Sometimes energy is cheaper to supply to you if it’s sunny or windy. According to GOV.UK, some people have even been paid to use electricity during windy days.

Smart meters should also help with energy supply, for example with power cuts. With a smart meter, engineers can identify power cuts quickly through the smart meter network and find out what caused them.


  • There may be a wait to get one installed
  • Some suppliers might not yet offer them
  • If you have an older model, it could lose connection when you switch suppliers

Probably the main con of a smart meter is that when you switch suppliers, your smart meter could possibly 'go dumb'. This means it might give you inaccurate readings or just stop working altogether. This does make it more difficult to switch suppliers quickly.

Also, if your mobile signal is erratic your smart meter might not work as well.

You can get a smart meter from your energy supplier. Call them and they can arrange a time to install one for you.

Energy suppliers in England, Scotland and Wales should all be providing smart meters for free.

I’ve got a prepayment meter - can I get a smart meter?

Yes, you can. And you might find it a lot easier to use than your current meter.

If you have a prepayment smart meter, you should have all the features of a regular smart meter.

You should also be able to see how much you have left since you last topped up. This could minimise the chances of you unexpectedly running out of power.

Your supplier might be able to offer you new ways to top up, meaning you don't have to visit a shop. You might even be able to set your meter to top up automatically - this could be helpful if you tend to run out of power late at night when the shops are shut.

If you do end up switching from a prepayment meter to a credit or debit tariff, you don't need to change your smart meter either.
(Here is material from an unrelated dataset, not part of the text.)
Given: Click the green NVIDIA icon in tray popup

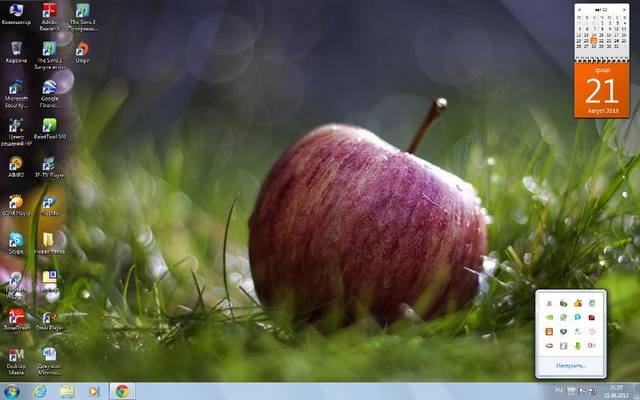Looking at the screenshot, I should [549, 317].
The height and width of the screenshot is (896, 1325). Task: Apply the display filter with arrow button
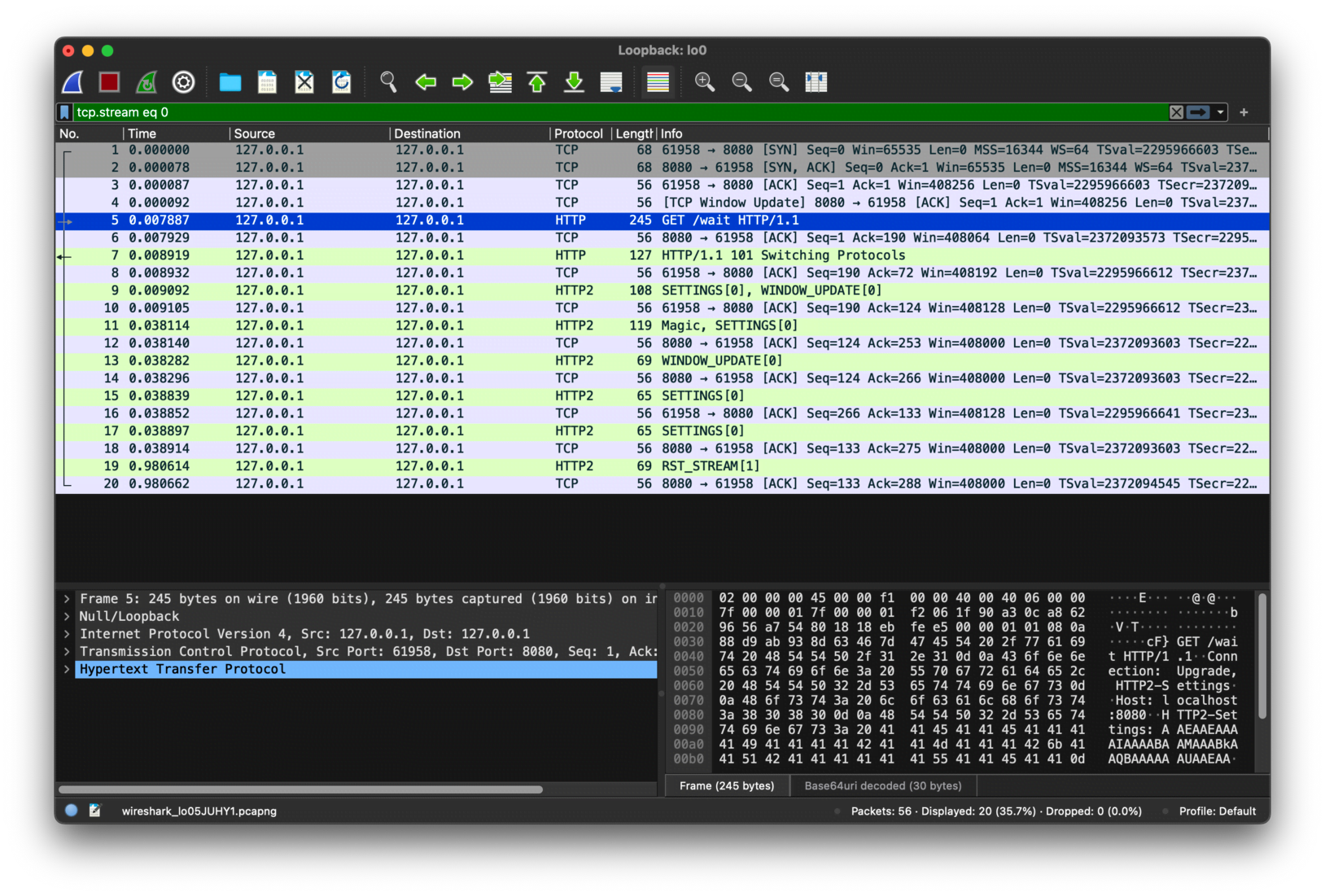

Can I get a smart meter if I’m renting?

If you’re the one paying the energy bills, then yes you can.

Although you may not need the landlord’s permission to get a smart meter, it's worth speaking to them before you get one installed. There may be something in your contract that prevents you from getting one fitted.

If your landlord pays the bills, then it's the landlord's responsibility to request the smart meter themselves.

You don’t need to take meter readings with a smart meter – your supplier automatically gets these.

But your IHD unit should give you all the information you need if you want to keep track of what you’re spending on energy.

The specifics depend on your particular unit. But most should be able to show you your daily, weekly or monthly energy usage. Some show you the cost of this too.

That depends on the type of smart meter you have. There are 2 kinds of smart meter around at the moment - SMETS1 and SMETS2. SMETS means 'Smart Metering Equipment Technical Specifications'.


This was the first industry standard smart meter. These were rolled out in 2013.

If you have a SMETS1 meter, you might need to send a final meter reading to your supplier yourself. Because they’re an older type of smart meter, they’re not as ‘connected’ as the SMETS2.

They can sometimes lose connection with the network when you switch suppliers.

Eventually, these will be upgraded and should be more compatible. But in the meantime, you can get in touch with your supplier who should send someone to get your smart meter running again.


This is the second generation of smart meter.

If you’re getting a smart meter for the first time, you’ll likely get a SMETS2.

With the newer SMETS2 meter, you should be able to switch supplier without any hassle.

Can I upgrade my SMETS1 smart meter to an SMETS2?

You don’t need to upgrade your SMETS1 meter, it should eventually receive a software upgrade and be moved to the national smart meter network. This’ll likely make switching suppliers easier.